In his letter of May 2014 to all Principals and Chief Executives in Further Education the Minister for Education and Skills has Tackling the Poverty Agenda as Priority 1.  Perhaps this needs to be communicated to those Work Coaches making decisions on JSA at the Job Centres around Wales.


Those that attend and complete can, and do, achieve up to a level 3 qualification in 10 months. 


Not all prospective students can come during the day and it is sad to see the demise of evening classes where existing staff in local authority and NHS settings cannot initiate new or upgrade their existing qualifications. Qualifications have a shelf life and need to be refreshed if they are to be valued by subsequent employers.  Lifelong learning is under threat.
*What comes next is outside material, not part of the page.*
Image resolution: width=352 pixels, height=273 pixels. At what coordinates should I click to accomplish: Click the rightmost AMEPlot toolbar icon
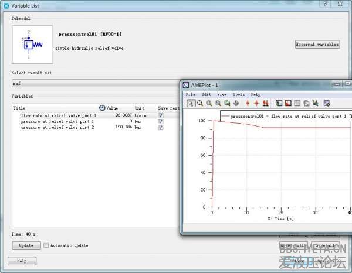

In recent years the learners have been encouraged to volunteer for one day a week in an administrative setting at a charity, school or sme.  This gets them back to time management and interaction with customers, clients and the public.  The experiences have proved valuable in terms of good CV evidence and references but most importantly some students have adopted our advice and made themselves’ invaluable and this has led to permanent employment opportunities for some who have been able to share their new skills in established small business an example of this is mailmerge.


This has done wonders for the confidence of individuals who have been variously victims of redundancy, domestic abuse, eviction and debilitating health issues but for whom the door to education and self-improvement must not be closed.


Ý  In July 2014 a local employer contacted the college and asked for detail of a vacancy to be circulated to potential interview candidates. 

Þ  The response from some was clouded by the consideration of their parents who would lose benefits if the offspring became employed.  It took some persuasion by my colleague for an individual to apply for the three month trial leading to a recognised apprenticeship opportunity. 

Ý  Thankfully it is happening and the abilities of the individual and qualifications gained in FE are being utilized.



There are many families now where two and three generations have been ‘paid’ by the system and will never know what a P60 annual tax statement is.